**WHAT TO PRODUCE:** Can you copy all of the items below line for line, with no changes?

**DATA LISTING:**
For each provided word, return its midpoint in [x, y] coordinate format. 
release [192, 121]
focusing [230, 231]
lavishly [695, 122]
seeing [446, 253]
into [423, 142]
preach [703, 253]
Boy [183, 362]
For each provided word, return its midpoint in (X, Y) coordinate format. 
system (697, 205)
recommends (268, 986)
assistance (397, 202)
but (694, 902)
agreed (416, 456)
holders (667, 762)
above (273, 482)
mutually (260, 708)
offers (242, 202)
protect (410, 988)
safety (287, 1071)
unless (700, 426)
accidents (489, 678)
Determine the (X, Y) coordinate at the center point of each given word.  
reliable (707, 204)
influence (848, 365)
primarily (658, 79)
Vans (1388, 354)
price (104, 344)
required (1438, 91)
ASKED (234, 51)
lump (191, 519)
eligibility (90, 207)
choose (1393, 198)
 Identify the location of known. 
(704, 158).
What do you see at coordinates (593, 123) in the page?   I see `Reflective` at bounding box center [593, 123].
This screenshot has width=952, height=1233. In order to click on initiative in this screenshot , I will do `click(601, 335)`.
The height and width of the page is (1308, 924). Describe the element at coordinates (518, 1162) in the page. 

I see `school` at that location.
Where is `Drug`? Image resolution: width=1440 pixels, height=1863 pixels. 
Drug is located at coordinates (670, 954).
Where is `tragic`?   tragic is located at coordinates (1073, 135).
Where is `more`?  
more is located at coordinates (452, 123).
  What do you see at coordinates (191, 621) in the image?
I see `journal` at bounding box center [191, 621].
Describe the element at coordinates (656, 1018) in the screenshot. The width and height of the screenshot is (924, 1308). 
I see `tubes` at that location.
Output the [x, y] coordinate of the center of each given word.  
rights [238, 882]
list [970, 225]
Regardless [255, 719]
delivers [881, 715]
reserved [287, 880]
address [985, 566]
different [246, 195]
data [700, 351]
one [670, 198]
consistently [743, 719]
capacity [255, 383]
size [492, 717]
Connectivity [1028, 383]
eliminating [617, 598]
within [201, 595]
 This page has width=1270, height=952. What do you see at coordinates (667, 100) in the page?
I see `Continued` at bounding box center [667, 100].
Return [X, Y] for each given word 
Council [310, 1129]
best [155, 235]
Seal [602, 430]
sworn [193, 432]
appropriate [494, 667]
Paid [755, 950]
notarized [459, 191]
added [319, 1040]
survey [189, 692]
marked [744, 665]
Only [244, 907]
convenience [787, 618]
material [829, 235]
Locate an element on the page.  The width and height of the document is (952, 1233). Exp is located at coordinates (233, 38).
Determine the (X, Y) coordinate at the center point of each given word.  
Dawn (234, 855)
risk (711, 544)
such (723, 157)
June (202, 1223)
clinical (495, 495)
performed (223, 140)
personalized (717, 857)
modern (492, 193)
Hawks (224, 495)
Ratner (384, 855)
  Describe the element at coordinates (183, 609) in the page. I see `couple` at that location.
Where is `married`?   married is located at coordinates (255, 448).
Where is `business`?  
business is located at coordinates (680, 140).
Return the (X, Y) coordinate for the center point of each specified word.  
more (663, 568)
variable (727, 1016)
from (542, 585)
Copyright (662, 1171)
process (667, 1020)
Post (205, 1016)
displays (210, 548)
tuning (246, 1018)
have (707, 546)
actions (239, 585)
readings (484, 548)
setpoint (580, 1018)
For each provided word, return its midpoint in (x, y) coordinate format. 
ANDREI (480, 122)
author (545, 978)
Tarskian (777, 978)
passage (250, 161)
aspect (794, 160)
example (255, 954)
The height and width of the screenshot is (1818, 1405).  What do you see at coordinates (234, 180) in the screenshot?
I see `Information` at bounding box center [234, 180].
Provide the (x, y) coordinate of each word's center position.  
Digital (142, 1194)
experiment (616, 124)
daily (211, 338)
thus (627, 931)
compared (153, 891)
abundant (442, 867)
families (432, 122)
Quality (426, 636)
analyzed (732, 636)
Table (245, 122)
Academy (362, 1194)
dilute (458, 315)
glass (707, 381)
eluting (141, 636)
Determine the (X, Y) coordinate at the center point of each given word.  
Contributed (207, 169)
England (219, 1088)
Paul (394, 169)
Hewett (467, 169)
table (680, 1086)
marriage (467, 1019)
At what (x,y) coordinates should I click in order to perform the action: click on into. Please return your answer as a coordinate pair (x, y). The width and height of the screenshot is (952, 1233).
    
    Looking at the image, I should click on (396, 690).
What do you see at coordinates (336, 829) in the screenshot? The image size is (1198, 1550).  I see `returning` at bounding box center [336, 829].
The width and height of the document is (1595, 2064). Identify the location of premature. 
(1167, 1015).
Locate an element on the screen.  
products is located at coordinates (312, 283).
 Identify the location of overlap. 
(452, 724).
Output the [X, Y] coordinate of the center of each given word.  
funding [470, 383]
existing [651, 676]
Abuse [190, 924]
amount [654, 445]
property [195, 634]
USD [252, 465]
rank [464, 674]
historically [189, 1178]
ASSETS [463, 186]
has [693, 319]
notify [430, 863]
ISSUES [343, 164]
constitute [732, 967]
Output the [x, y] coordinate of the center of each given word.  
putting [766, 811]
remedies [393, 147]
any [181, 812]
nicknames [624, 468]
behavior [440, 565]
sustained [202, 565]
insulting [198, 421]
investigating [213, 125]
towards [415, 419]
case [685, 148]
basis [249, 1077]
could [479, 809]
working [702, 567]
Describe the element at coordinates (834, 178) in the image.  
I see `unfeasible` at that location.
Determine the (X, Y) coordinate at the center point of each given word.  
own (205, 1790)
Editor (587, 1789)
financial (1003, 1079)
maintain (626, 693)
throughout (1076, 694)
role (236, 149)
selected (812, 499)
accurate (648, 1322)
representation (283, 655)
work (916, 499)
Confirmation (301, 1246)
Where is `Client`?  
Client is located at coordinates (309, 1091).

**TASK SOLUTION:**
For each provided word, return its midpoint in [x, y] coordinate format. 
release [192, 121]
focusing [230, 231]
lavishly [695, 122]
seeing [446, 253]
into [423, 142]
preach [703, 253]
Boy [183, 362]
For each provided word, return its midpoint in (X, Y) coordinate format. 
system (697, 205)
recommends (268, 986)
assistance (397, 202)
but (694, 902)
agreed (416, 456)
holders (667, 762)
above (273, 482)
mutually (260, 708)
offers (242, 202)
protect (410, 988)
safety (287, 1071)
unless (700, 426)
accidents (489, 678)
Determine the (X, Y) coordinate at the center point of each given word.  
reliable (707, 204)
influence (848, 365)
primarily (658, 79)
Vans (1388, 354)
price (104, 344)
required (1438, 91)
ASKED (234, 51)
lump (191, 519)
eligibility (90, 207)
choose (1393, 198)
 Identify the location of known. 
(704, 158).
What do you see at coordinates (593, 123) in the page?   I see `Reflective` at bounding box center [593, 123].
This screenshot has width=952, height=1233. In order to click on initiative in this screenshot , I will do `click(601, 335)`.
The height and width of the page is (1308, 924). Describe the element at coordinates (518, 1162) in the page. 

I see `school` at that location.
Where is `Drug`? Image resolution: width=1440 pixels, height=1863 pixels. 
Drug is located at coordinates (670, 954).
Where is `tragic`?   tragic is located at coordinates (1073, 135).
Where is `more`?  
more is located at coordinates (452, 123).
  What do you see at coordinates (191, 621) in the image?
I see `journal` at bounding box center [191, 621].
Describe the element at coordinates (656, 1018) in the screenshot. The width and height of the screenshot is (924, 1308). 
I see `tubes` at that location.
Output the [x, y] coordinate of the center of each given word.  
rights [238, 882]
list [970, 225]
Regardless [255, 719]
delivers [881, 715]
reserved [287, 880]
address [985, 566]
different [246, 195]
data [700, 351]
one [670, 198]
consistently [743, 719]
capacity [255, 383]
size [492, 717]
Connectivity [1028, 383]
eliminating [617, 598]
within [201, 595]
 This page has width=1270, height=952. What do you see at coordinates (667, 100) in the page?
I see `Continued` at bounding box center [667, 100].
Return [X, Y] for each given word 
Council [310, 1129]
best [155, 235]
Seal [602, 430]
sworn [193, 432]
appropriate [494, 667]
Paid [755, 950]
notarized [459, 191]
added [319, 1040]
survey [189, 692]
marked [744, 665]
Only [244, 907]
convenience [787, 618]
material [829, 235]
Locate an element on the page.  The width and height of the document is (952, 1233). Exp is located at coordinates (233, 38).
Determine the (X, Y) coordinate at the center point of each given word.  
Dawn (234, 855)
risk (711, 544)
such (723, 157)
June (202, 1223)
clinical (495, 495)
performed (223, 140)
personalized (717, 857)
modern (492, 193)
Hawks (224, 495)
Ratner (384, 855)
  Describe the element at coordinates (183, 609) in the page. I see `couple` at that location.
Where is `married`?   married is located at coordinates (255, 448).
Where is `business`?  
business is located at coordinates (680, 140).
Return the (X, Y) coordinate for the center point of each specified word.  
more (663, 568)
variable (727, 1016)
from (542, 585)
Copyright (662, 1171)
process (667, 1020)
Post (205, 1016)
displays (210, 548)
tuning (246, 1018)
have (707, 546)
actions (239, 585)
readings (484, 548)
setpoint (580, 1018)
For each provided word, return its midpoint in (x, y) coordinate format. 
ANDREI (480, 122)
author (545, 978)
Tarskian (777, 978)
passage (250, 161)
aspect (794, 160)
example (255, 954)
The height and width of the screenshot is (1818, 1405).  What do you see at coordinates (234, 180) in the screenshot?
I see `Information` at bounding box center [234, 180].
Provide the (x, y) coordinate of each word's center position.  
Digital (142, 1194)
experiment (616, 124)
daily (211, 338)
thus (627, 931)
compared (153, 891)
abundant (442, 867)
families (432, 122)
Quality (426, 636)
analyzed (732, 636)
Table (245, 122)
Academy (362, 1194)
dilute (458, 315)
glass (707, 381)
eluting (141, 636)
Determine the (X, Y) coordinate at the center point of each given word.  
Contributed (207, 169)
England (219, 1088)
Paul (394, 169)
Hewett (467, 169)
table (680, 1086)
marriage (467, 1019)
At what (x,y) coordinates should I click in order to perform the action: click on into. Please return your answer as a coordinate pair (x, y). The width and height of the screenshot is (952, 1233).
    
    Looking at the image, I should click on (396, 690).
What do you see at coordinates (336, 829) in the screenshot? The image size is (1198, 1550).  I see `returning` at bounding box center [336, 829].
The width and height of the document is (1595, 2064). Identify the location of premature. 
(1167, 1015).
Locate an element on the screen.  
products is located at coordinates (312, 283).
 Identify the location of overlap. 
(452, 724).
Output the [X, Y] coordinate of the center of each given word.  
funding [470, 383]
existing [651, 676]
Abuse [190, 924]
amount [654, 445]
property [195, 634]
USD [252, 465]
rank [464, 674]
historically [189, 1178]
ASSETS [463, 186]
has [693, 319]
notify [430, 863]
ISSUES [343, 164]
constitute [732, 967]
Output the [x, y] coordinate of the center of each given word.  
putting [766, 811]
remedies [393, 147]
any [181, 812]
nicknames [624, 468]
behavior [440, 565]
sustained [202, 565]
insulting [198, 421]
investigating [213, 125]
towards [415, 419]
case [685, 148]
basis [249, 1077]
could [479, 809]
working [702, 567]
Describe the element at coordinates (834, 178) in the image.  
I see `unfeasible` at that location.
Determine the (X, Y) coordinate at the center point of each given word.  
own (205, 1790)
Editor (587, 1789)
financial (1003, 1079)
maintain (626, 693)
throughout (1076, 694)
role (236, 149)
selected (812, 499)
accurate (648, 1322)
representation (283, 655)
work (916, 499)
Confirmation (301, 1246)
Where is `Client`?  
Client is located at coordinates (309, 1091).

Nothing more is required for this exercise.